Mike O’Mahony, director and writer most noted for Sloppy the Psychotic [2012] and Deadly Detour [2011], takes the audience on a macabre journey with his creation A Dark Place Inside, while focusing on the mindset of Andy (Chris Dalbey) who seeks the ideal woman, his own Bride of Frankenstein. The film is a low-budget production and differs from Henry: Portrait of a Serial Killer [1986], many filmmakers take the opportunity to present a film about a serial killer, as representation of society feeding upon itself in a destructive manner.

The film contains an evolving, disturbing, and surreal experience of a character driven storyline that portrays a homicidal maniac with perhaps an underlying contention of a suicidal mind, for the abuse suffered in his childhood and he is conducting himself in general life. As for the childhood upbringing, a refreshing development hugely exposed in this film, the abuse from both parents, a rapist beating father and an afterthought from his mother played by Genoveva Rossi (Witches Blood [2014]). The script obviously leans on minimal dialogue, and more of a visual point of view per the killer, than the victim’s fears and worries, focusing everything into Andy’s realm, and his monster creation.  Mike presents an interesting subtext, about tone influence of nightmarish realities, as a child learns behaviors from their parents and adults, which changes a child’s innocence to sickness of the mind, and conversely the domestic abuse completely unapologetic to all human traits and transcend to the character portrayal.

Chris Dalbey brings nervous ticks, and mimics social norms, yet preaches very bizarre statements, including justified rape and brutalization, obviously learned from his growing years, and tries very hard to hide his monster in traditional society. The stylization of the film mirrors Andy’s life, dirty and fuzzy, and yet executes a higher standard, for indie horror, accompanied by intensely horrific atmospheric sounds, yet a slight detraction, the camera tends to linger too long, not specifically on an object or foreshadowing, perhaps attempting to create suspense. However, this aspect is misplaced in the direct point of the story, Andy alone brings a sense of fear and loathing, with unease to his mere presence. His viewpoint, every woman, reminds him of a piece of the ideal woman, each co-worker, parents, and women in general, and his inventory of weapons, makes him the human version of Jason Voorhees. This conveys into gory graphic classic special effects, and never releases to the tame portion regardless of the moment, or extracurricular activities that Andy engages in with willful disregard for his own safety, a god-like mentality. Mike continues to drill downward into the human psyche and at the same continues to spiral the film upward to a noteworthy piece for gore-hounds and serial killer fans.

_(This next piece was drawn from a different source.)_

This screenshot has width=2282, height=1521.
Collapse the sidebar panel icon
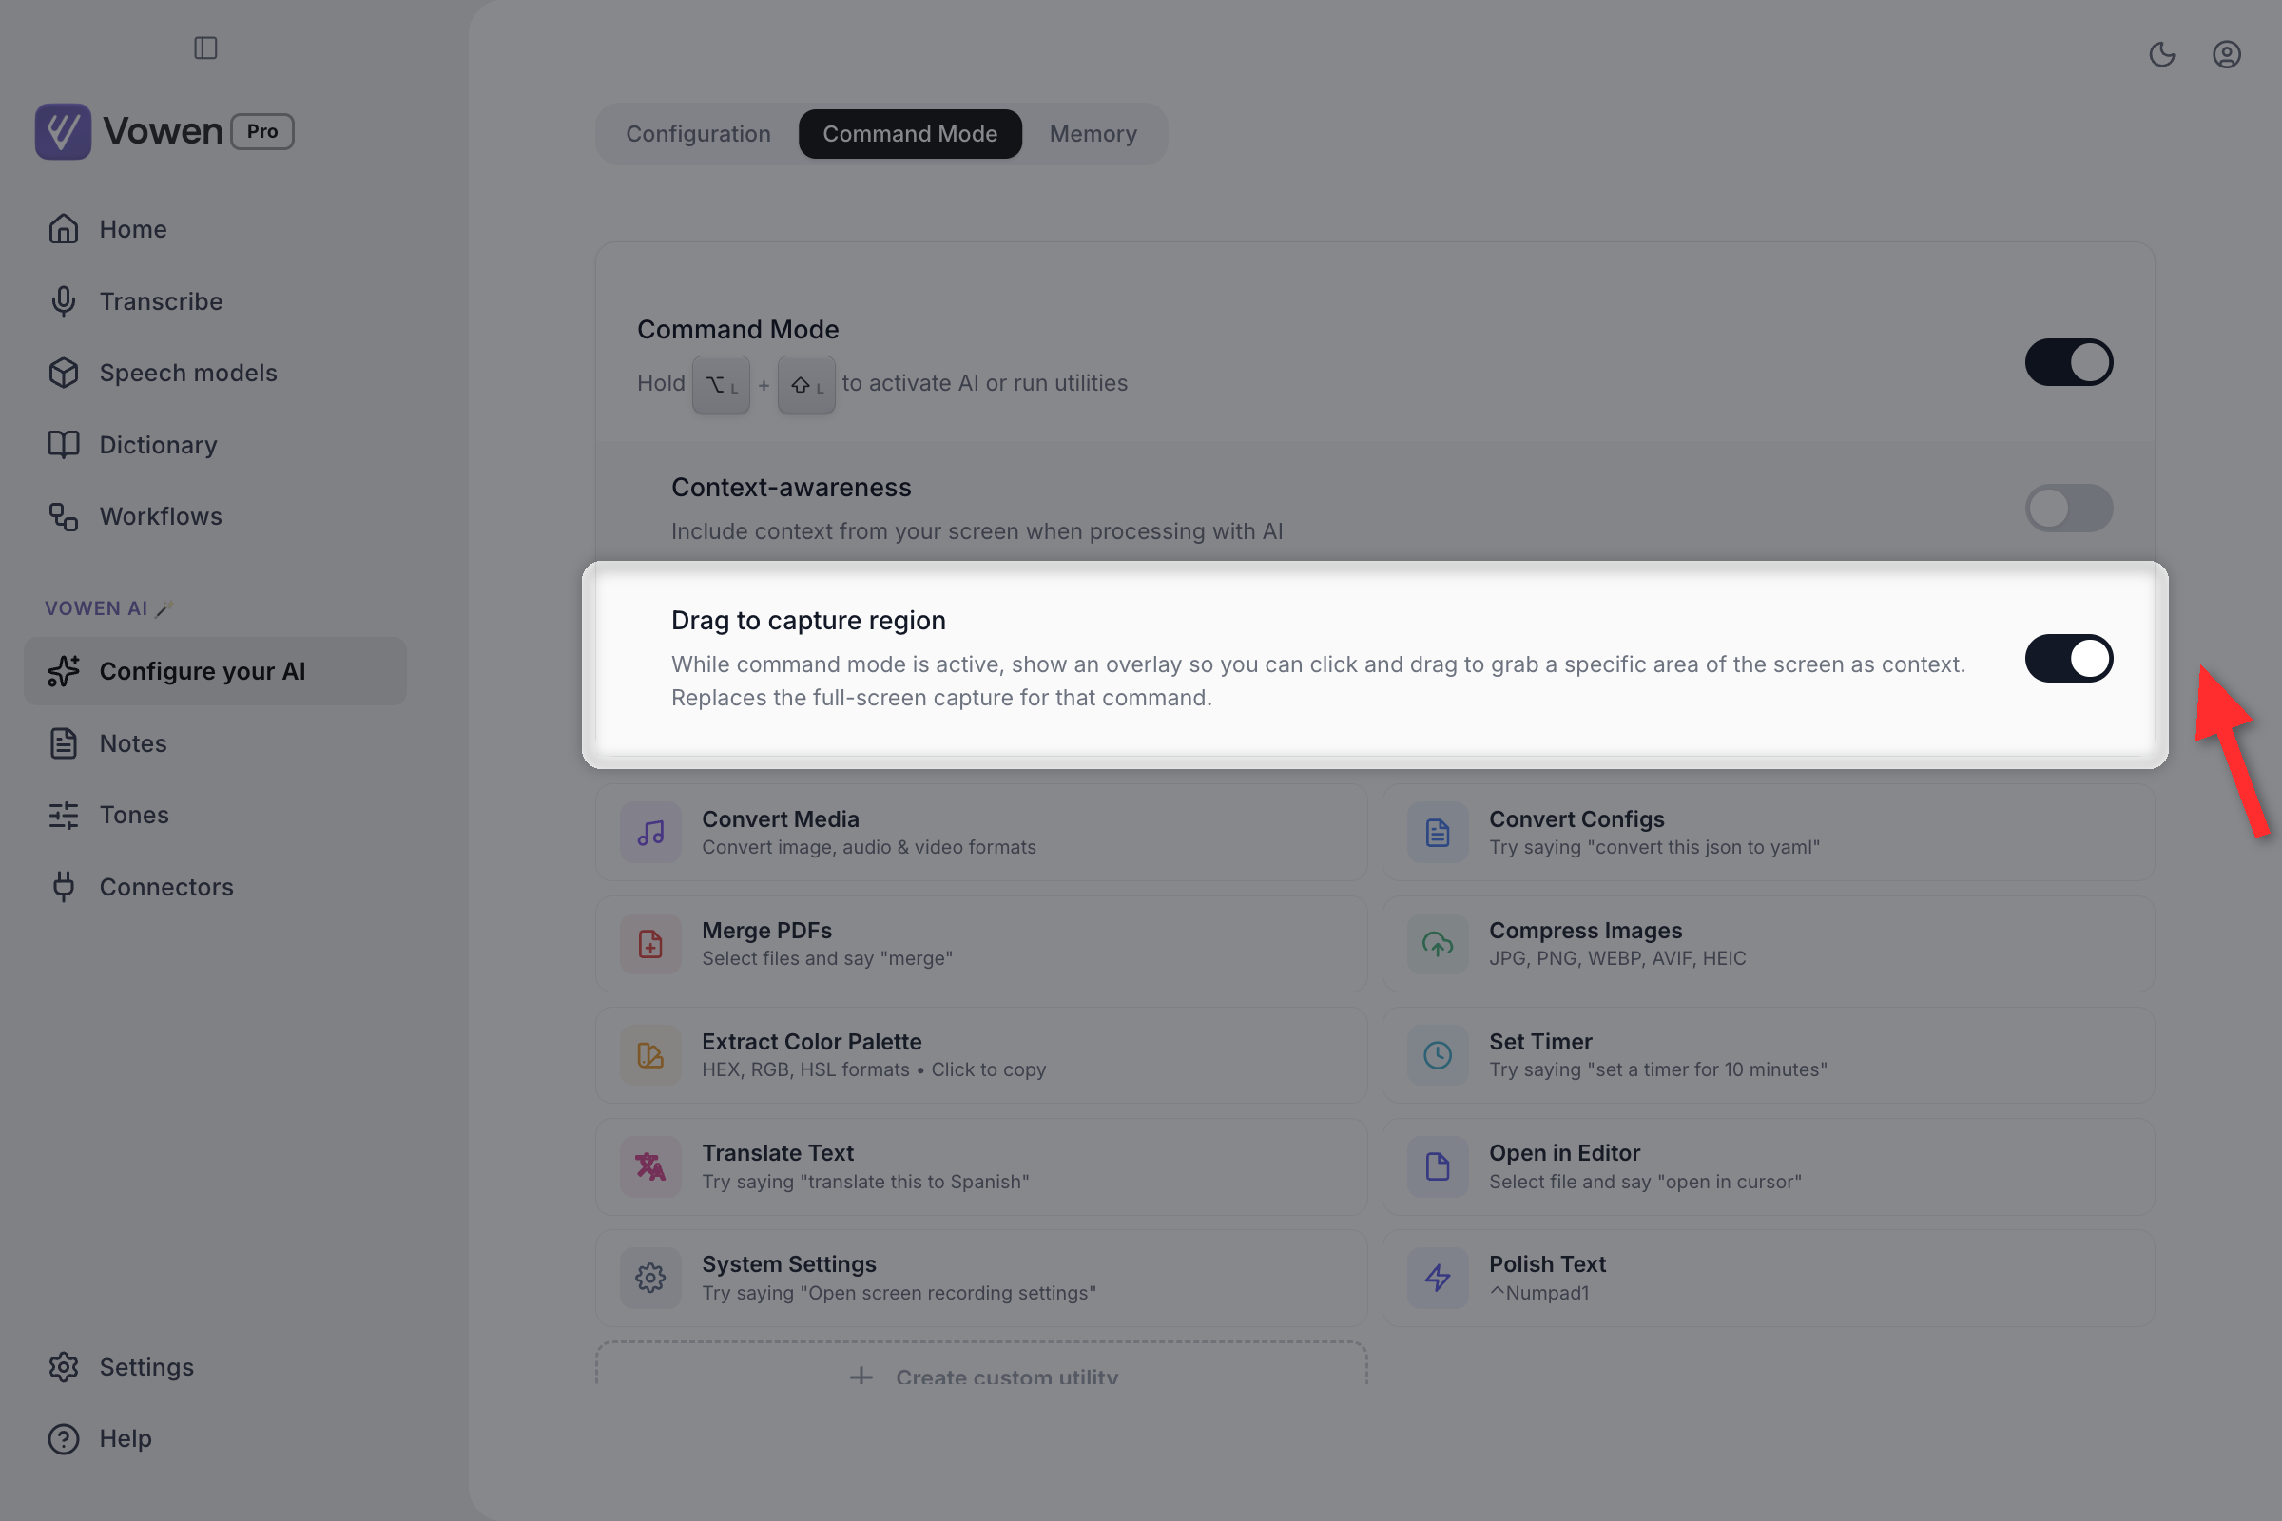point(206,48)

The few negatives of the film find themselves in minor plot points, such as his rising victim’s body count, of either incomplete police work or not newsworthy, for Andy does not seem like the careful stalker nor is that ever revealed to the audience. However, perhaps as countermeasure and a pre-thought cursory the usage of different weapons and the disposal of lengthy walk dropping off pieces ominously. A touching moment finds itself in the film, as Andy’s disposing of a lady friend, he stumbles across a father and son (Anthony Edward Curry) fishing and show the briefest suggestion of happiness recalling a positive time in his youth. O’Mahony’s film is only for certain individuals those that crave the darker cinema and have a fondness for understanding the immortal values of a bleak man’s approach to society and creepiness in general. His actions indirectly seem as crossing the genre line into a revenge film towards his father and especially his mother, her incapable motherly instincts of failure to protect, leading to this sick and disturbing methodically of life in general and becoming a perverse demon like mindset that only unique horror fans would understand and enjoy with a passion. One must note that the actor who plays Andy as a boy, Kieran Boyle, does a wonderful job, and during a Q&A with Rossi, at the Bizarre AC II, reveals his parents were on set with careful consideration for the scenes, due the controversial nature of the abusing display.

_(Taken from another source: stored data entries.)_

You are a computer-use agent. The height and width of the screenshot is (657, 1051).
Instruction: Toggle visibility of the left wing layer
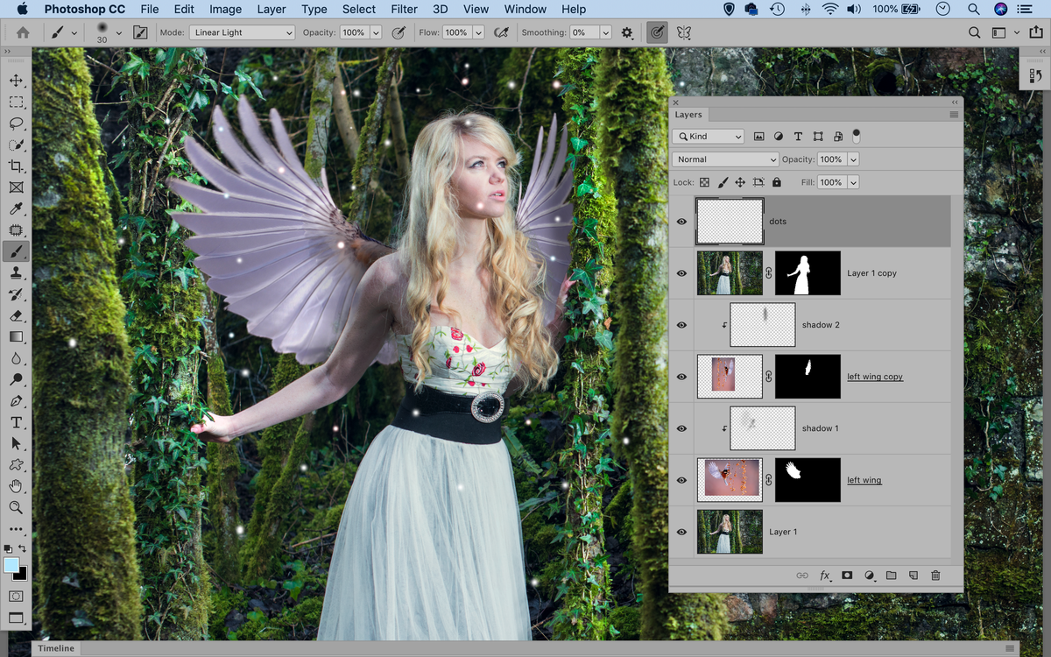tap(681, 480)
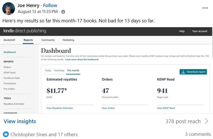Click View Royalties Estimator link

[x=60, y=108]
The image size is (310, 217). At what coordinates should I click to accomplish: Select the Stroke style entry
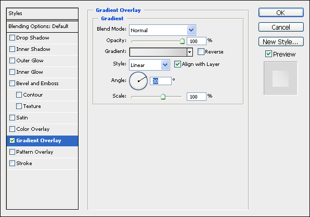(42, 164)
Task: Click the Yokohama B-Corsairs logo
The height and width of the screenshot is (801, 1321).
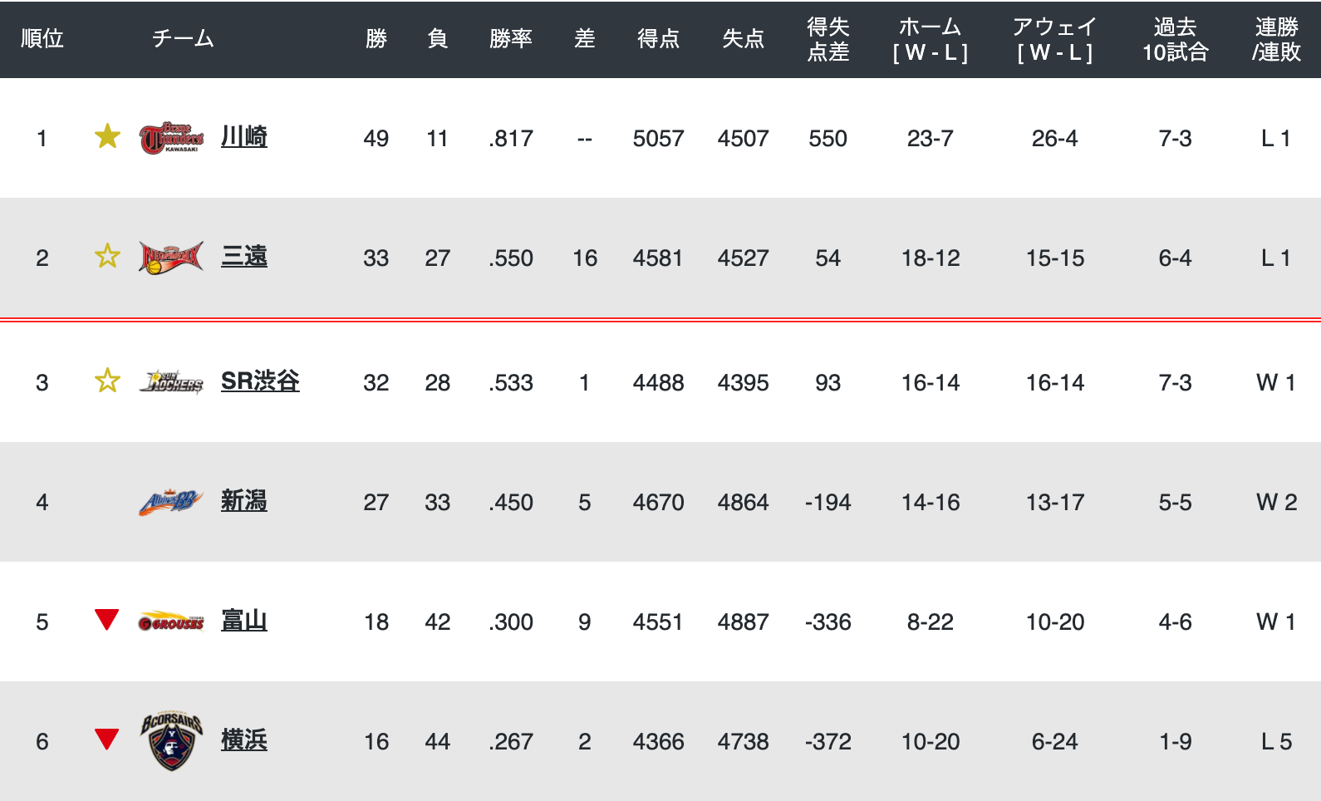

This film truly captures the full circle of a serial killer on the low-budget side, and some interesting locations rather than limiting itself to a one room locations, as many films find themselves doing, in order to convey a psychological impact of a claustrophobe and impending doom and dread for the audience to fear. A Dark Place Inside truly refers to the inner workings of the mind and the rational of the formative years have lasting impressions for the adult to endure sometimes longing for a love that appears outside of one’s grasp, and Mike delivers on all accounts, especially in the conclusion of the movie.